Chapter One (Take 2)

Here we are again. A blank page staring at me. Slowly showing intentions of becoming a story. Deleting a few times. Rewriting. Rewording. Reinventing.


There's something amazing about writing that has always intrigued me. The way you can sit down in front of that blank page and maybe not even know you have anything to say. Once you start piecing together the words, magically the story begins to spill out on the page, like it was locked in a rusty cage for years. No matter what the context of my story may be, I forgot just how much I needed this.

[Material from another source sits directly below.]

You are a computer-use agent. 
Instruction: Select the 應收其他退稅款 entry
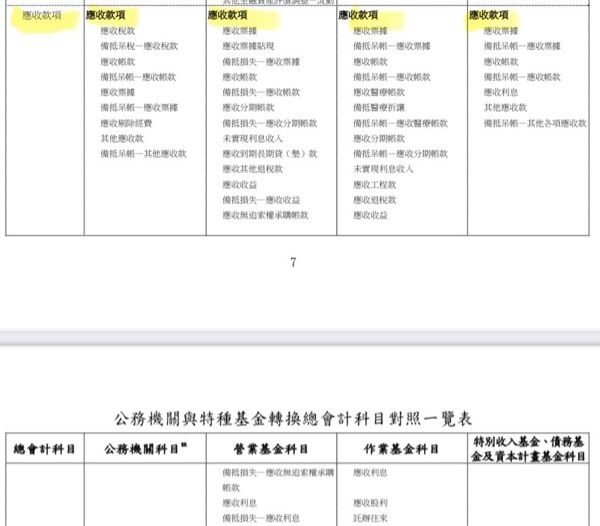[254, 169]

I abandoned my blog, and writing in general for quite some time. The problem with sharing your writing with others is the tendency to maybe censor yourself a bit. A little bit of censorship isn't necessarily a bad thing, because let's be honest, that's how the world works. (I know if I spoke every random thought in my brain, there's a good possibility I could be committed, or at the very least have to sit at the kid's table every Thanksgiving.) However, when you begin to write more for your audience and less for yourself, that exciting fire kind of dies down and something that was once beneficial can turn into something much more stressful if you allow it. 


The really important thing that maybe I forgot to remind myself is that all of our stories are a little messy from time to time. Sometimes our stories change. Sometimes our stories only make sense to us. And yes, sometimes our stories are sad ones. We're all just human.

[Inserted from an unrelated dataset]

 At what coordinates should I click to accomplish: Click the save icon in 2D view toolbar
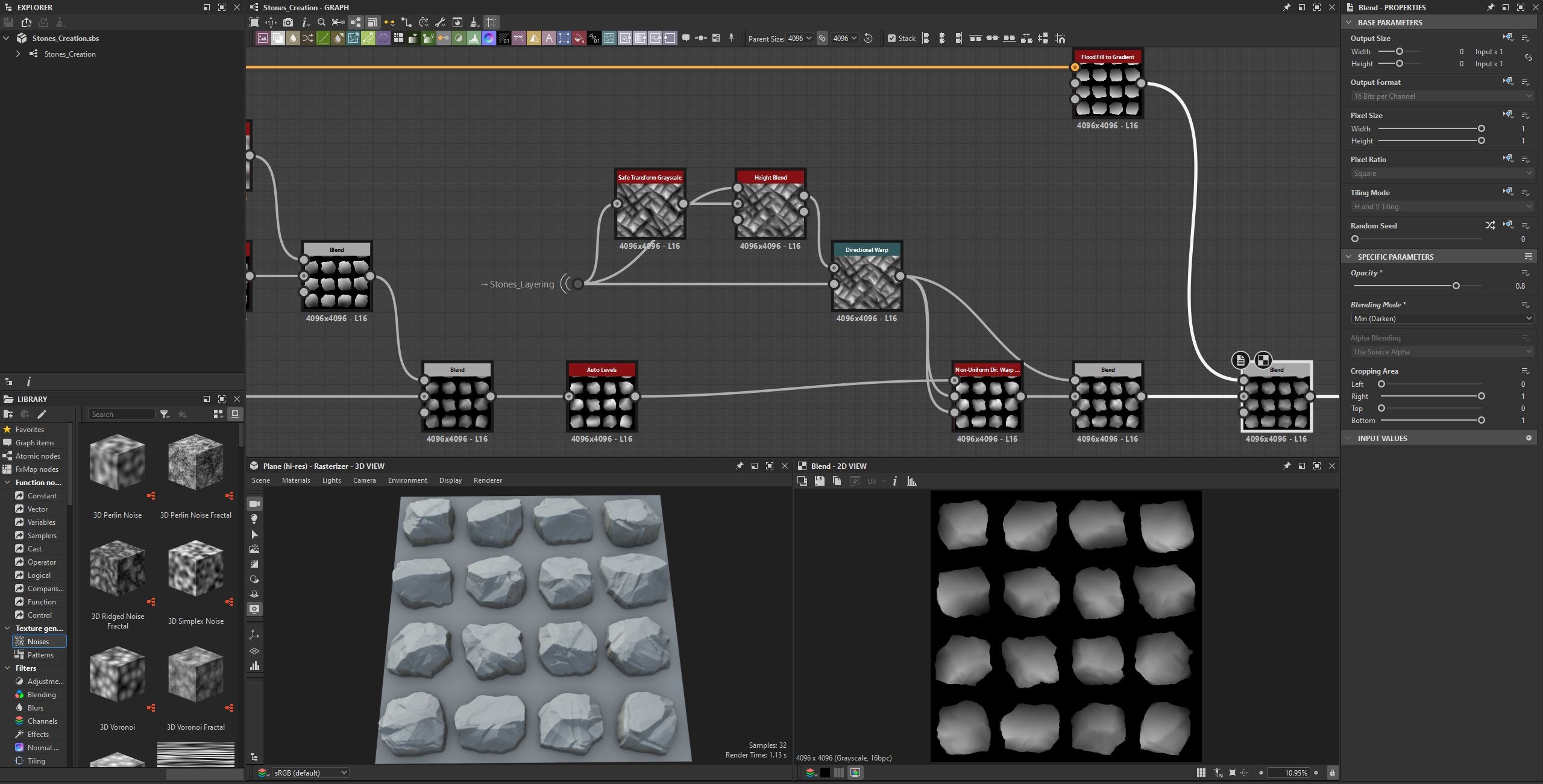819,481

Writing means a lot to me. I might not write every day, or even every month, but I'd like to start sharing my stories again. But, for me. If anyone reads and/or enjoys any of them, then that is just a sweet bonus. If anyone is so moved by my words that they want to buy me all the chocolate in the world? Literally a sweet bonus. Name a yacht after me? Nautical bonus. Okay...too far. 


Thanks for taking the time to read this short little, "Hey guys, I'm still here" post. I think I heard that rusty cage door squeak closed again. There's some pretty decent material still hanging around in there, but for now, just the really important words came out.





Saturday, July 27, 2013

I Think My Inner Barbie Grew Up

I started to write a relatively long Facebook post about my play date with Sassy Girl. Then I remembered that once upon a time I wrote a blog, and decided to blow some dust off of my Blogger page.

Totally not winning any awards for consistency any time soon.

Anyway, as I was saying, I had a date with my favorite girl to play Barbies today. We pulled out the classic Rubbermaid tub filled to the brim with half naked dolls, whatever tiny worthless accessories were spared from death by trash or heating vent, and tangled masses of whatever the heck their hair is made out of. 

Designer Kitchen Decor? 


Fast forward to play mode:

Sassy Girl - (In a ridiculously high pitched Valley Girl voice): Hi Sabrina! Let's go shopping. I need a new dress so I can get a boyfriend. 

Me- (In equally ridiculous high pitched voice) Oh you don't need a new dress. Whoever the lucky guy is should like you for YOU. Not because of some piece of fabric you put on your body. Besides, who needs a boyfriend? Look at me. I am smart, successful, and I certainly don't need a man to define who I am as a person. 

Sassy Girl - ...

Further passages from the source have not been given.